2023-10-16 Duplicate notification emails sent
Date | Oct 16, 2023 |
Authors | @Reuben Roberts |
Status | Done |
Summary | The notification service for Form R updates was sending duplicate emails to some doctors. |
Impact | Over the course of 3 days, some doctors would have received a number of duplicate confirmation emails over a short period of time (~15min) when submitting their FormRs. |
Non-technical Description
When a FormR is submitted, an email is triggered notifying the PGDiT that their form has been received. Similar emails are sent if the LO un-submits or deletes the FormR. The queue that handles the list of messages that need to be sent was misconfigured, meaning that in some instances the same message was processed a number of times, resulting in duplicate emails to the PGDiT.
Trigger
The
tis-trainee-notifications-prod-form-updated.fifo
queue message visibility window was less than the time thetis-trainee-notification
s service takes to cache user accounts.
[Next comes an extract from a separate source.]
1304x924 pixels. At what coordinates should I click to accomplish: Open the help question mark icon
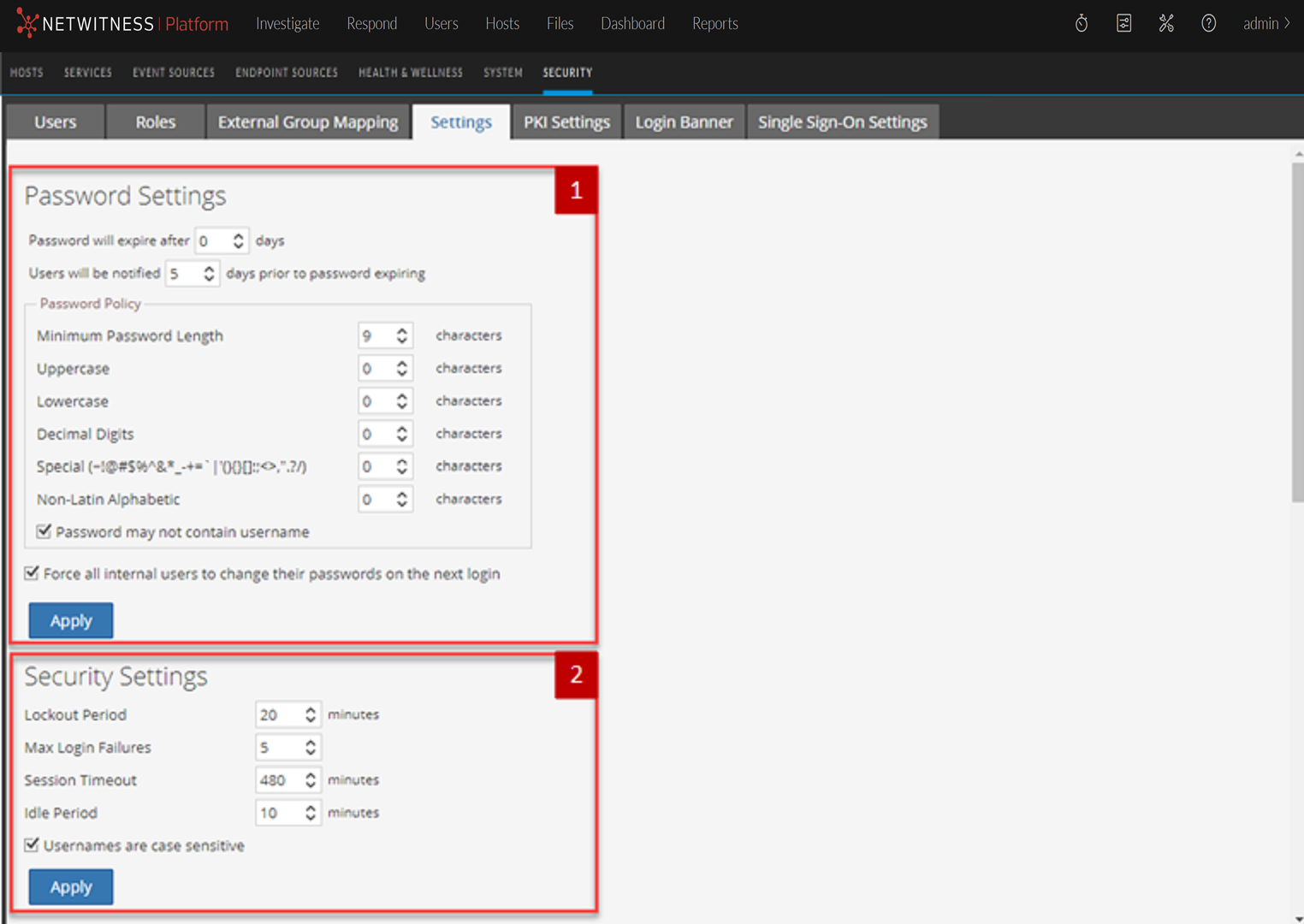pos(1208,24)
As such, the queue would assume the message had failed to be processed, and make it available to be picked up by the service again. This could happen up to 10 times (until the message would be sent to the dead-letter queue, though this was not observed to occur).
Detection
A survey response complained of duplicate messages.
At most 122 doctors who received more than one email were affected (some legitimately submit both a FormR Part A and a Part B within a fairly short period of time, triggering two confirmations). 25 doctors were more definitely affected, having received 3 or more emails. The largest number of emails received by an individual doctor was 10, which occurred to two PGDiTs.
Resolution
Queue message visibility window was increased.
Timeline
All times in BST unless indicated
Oct 16, 2023: 15:02 - Notifications service functionality added to respond to FormR updates.
Oct 19, 2023: 18:11 - Survey response mentions duplicate emails.
Oct 19, 2023: 19:30 - Survey response noted by TSS team.
Oct 20, 2023: 08:45 - Fix applied to affected queues (form-updated.fifo and credential-revoked.fifo)
Root Cause(s)
Duplicate emails were sent by the notifications service.
Form update messages were being processed more than once.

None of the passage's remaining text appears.